Create a threshold monitor

Threshold monitors allow you to build expressions for monitoring numeric thresholds from metrics, logs, or other types of data. For instance, you might want to monitor CPU usage for an application and receive an alert when it exceeds a specified threshold.

Thresholds are ideal for metrics data, but can be used with any Dataset with a single numeric column presenting a metric value.

You can create a threshold monitor from any Explorer or Worksheet, or from the monitors list.

Create a threshold monitor from an Explorer

Select Actions > Create monitor from the Log Explorer, Metric Explorer, or Trace Explorer to begin creating a new monitor.

Start with a scenario that you want to alert on. For instance, you might do one of the following scenarios:

Metrics Explorer

Below is an example of how to begin creating a threshold monitor from the Metrics Explorer:

Open Metrics Explorer from the left navigation rail and select kube_pod_container_status_waiting_reason from Kubernetes Explorer/Prometheus Metrics.
Use the filter bar to limit the data to labels.reason = CrashLoopBackOff.
Set the Function to Sum, set the Group by to labels.container, and the Alignment to Average over 1m.

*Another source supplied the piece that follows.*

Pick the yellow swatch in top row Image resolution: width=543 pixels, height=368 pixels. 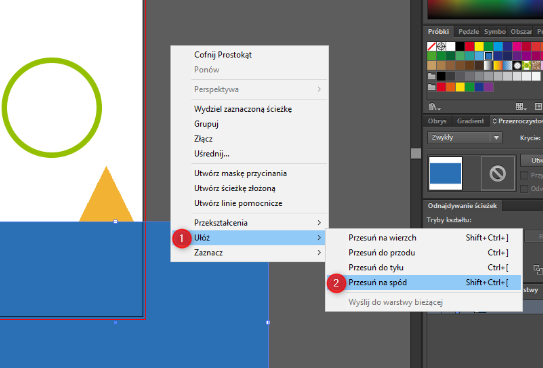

You should now see a chart of Kubernetes containers backing off from crash loop detection, which is ideally a very small number or zero.

To create a Threshold monitor from this data, click Actions > Create monitor in the top right of the Explorer to open the Monitor creation form with a preconfigured input.

Log Explorer

Open Log Explorer from the left navigation rail and select kubernetes/Event. Use the filter bar to limit the data to sourceComponent = "kubelet" and reason = "ProbeWarning". You should now see a list of Kubernetes containers warning that their readiness probes had to be terminated, which is ideally uncommon. The Count column will be used as the threshold metric.

To create a Threshold monitor from this data, click Create a monitor in the top right of the Explorer to open the Monitor creation form with a preconfigured input.

Create a threshold monitor from a Worksheet

Start with a scenario that you want to alert on. For instance, you might have a more complex query for Kubernetes Probe warnings that also looks up the DevOps team responsible and the service names affected. To create a Threshold Monitor, click the ellipses button the top right of the active stage on the left side of the screen, click Create a monitor and Threshold monitor to open the Monitor creation form with a preconfigured input.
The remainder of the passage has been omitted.